Explaining that Fay’s tales came to him through cultural anthropology professor Laurie Notch during his time at Southern Maine Community College, Brislin said he felt the hairs on his neck stand up – both at the potential real-life encounters just waiting there, and the possibility of combining his two passions for his first feature film. Notch, who Brislin said appears and serves as a sort of de facto narrator for “Pine State Phantoms,” was on hand (along with one other brave crew member) as the team spoke to the homeowner and then set out on numerous nocturnal expeditions in search of proof. Did they find anything?
Well, that would be spoiling things, wouldn’t it? That said, the fact that Brislin’s original YouTube incarnation of “Pine State Phantoms” caught the eye of Maine producer Benjamin Elliott should provide hint enough that Brislin and his crew didn’t come home empty-handed. Elliott’s RuralChaos.TV has just released a DVD version of “Pine State Phantoms,” which you can get through the company site or at your local, always Maine-friendly Bull Moose location. Still, though, one person’s stories of an alarming-if-true number of weird encounters, all in the last three years? Sounds a little fishy, right?
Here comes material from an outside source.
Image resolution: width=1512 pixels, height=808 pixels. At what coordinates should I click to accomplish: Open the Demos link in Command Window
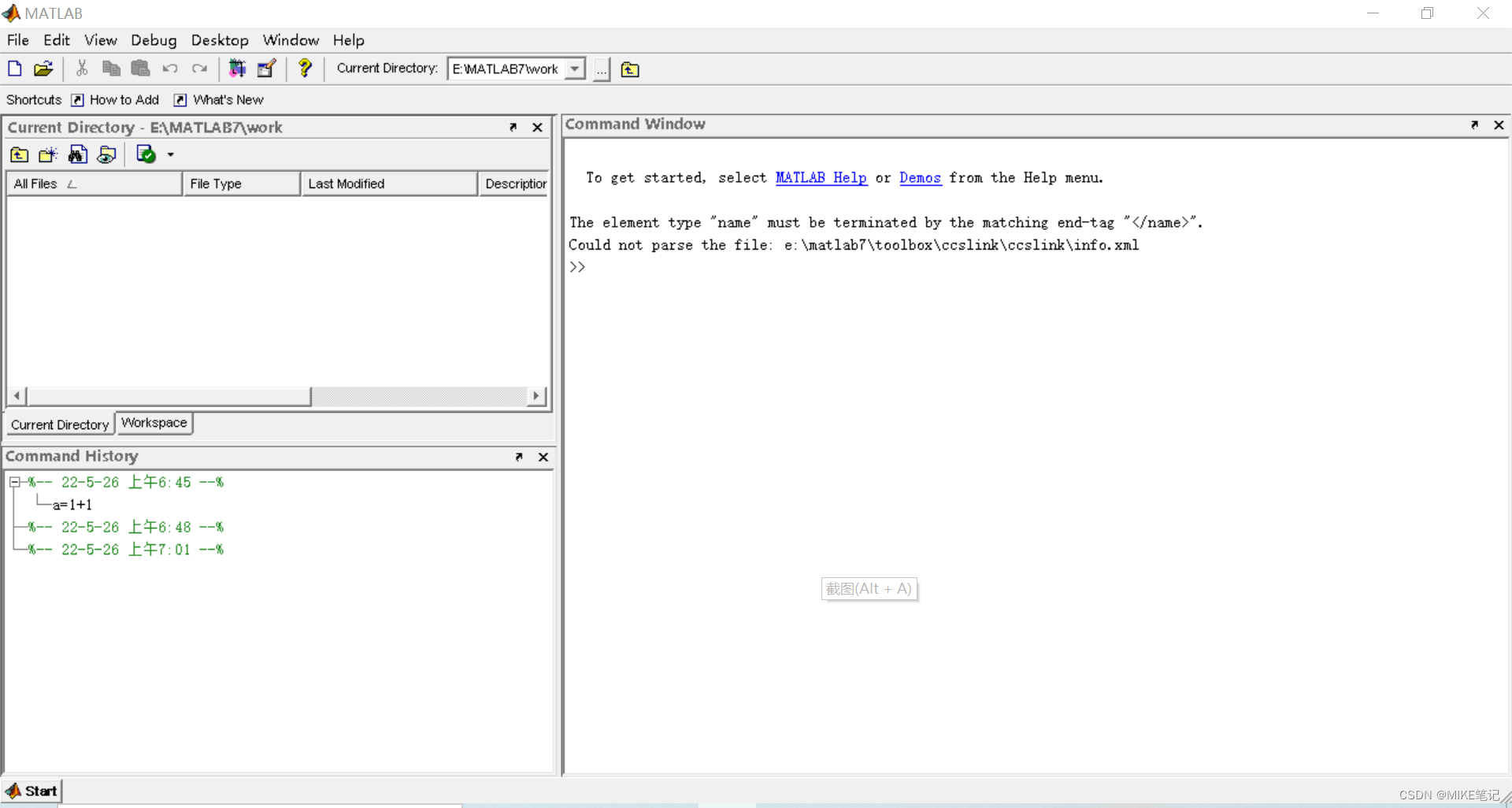(x=920, y=178)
“Well, there’s definitely one incident that sticks out in my mind,” said Brislin. “It happened right around dusk, which, admittedly, added to the creepiness factor. We were shooting B-roll of the woods near the house, and I told everyone to stop. There’d been movement, but it was getting dark, and it could have been anything. But we went in that direction, past the trees and over the hill, and … ”
Here’s the part where Brislin told me what he saw, but I’m not telling you. I will say that – thanks to my experience with a particular, fictional film about people stumbling through some woods in the dark – it got me. And that singular thrill is the sort of experience that still keeps Brislin on the track of the weird and potentially not-wonderful. Asked if he’s a true believer in the paranormal, Brislin pauses before answering.
“That word ‘believe’ contains connotations of blindly putting faith in something. I wouldn’t say I have faith, rather, that certain cases and historical sightings either yield a convincing enough story or evidence to convince me something’s been happening. In this case, there is so much consistent evidence, it would be kind of weird if there weren’t something going on.” With a chuckle, he concluded, “I guess there would be something wrong with me if I were still doing the investigations.”
“Pine State Phantoms,” indeed, just marks the beginning of Brislin’s cryptozoological filmmaking efforts. His next film, “Eyes from the Pines: The Pine Ape Project,” will see Brislin once more taking to the deepest Maine woods, this time on a quest to investigate Maine’s very own sightings of that elusive possible myth, Bigfoot. Featuring interviews with legendary Sasquatch expert Loren Coleman (owner of Maine’s Cryptozoology Museum) and plenty of interviews with Mainers who claim to have seen the beast in the hairy flesh, Brislin says that “Eyes from the Pines,” while filming was delayed by COVID, should see the light of day (and DVD) in time for next Halloween. In the meantime, set your trail cameras toward the woods, people. Those noises can’t all be deer, right?
Dennis Perkins is a freelance writer who lives in Auburn with his wife and cat.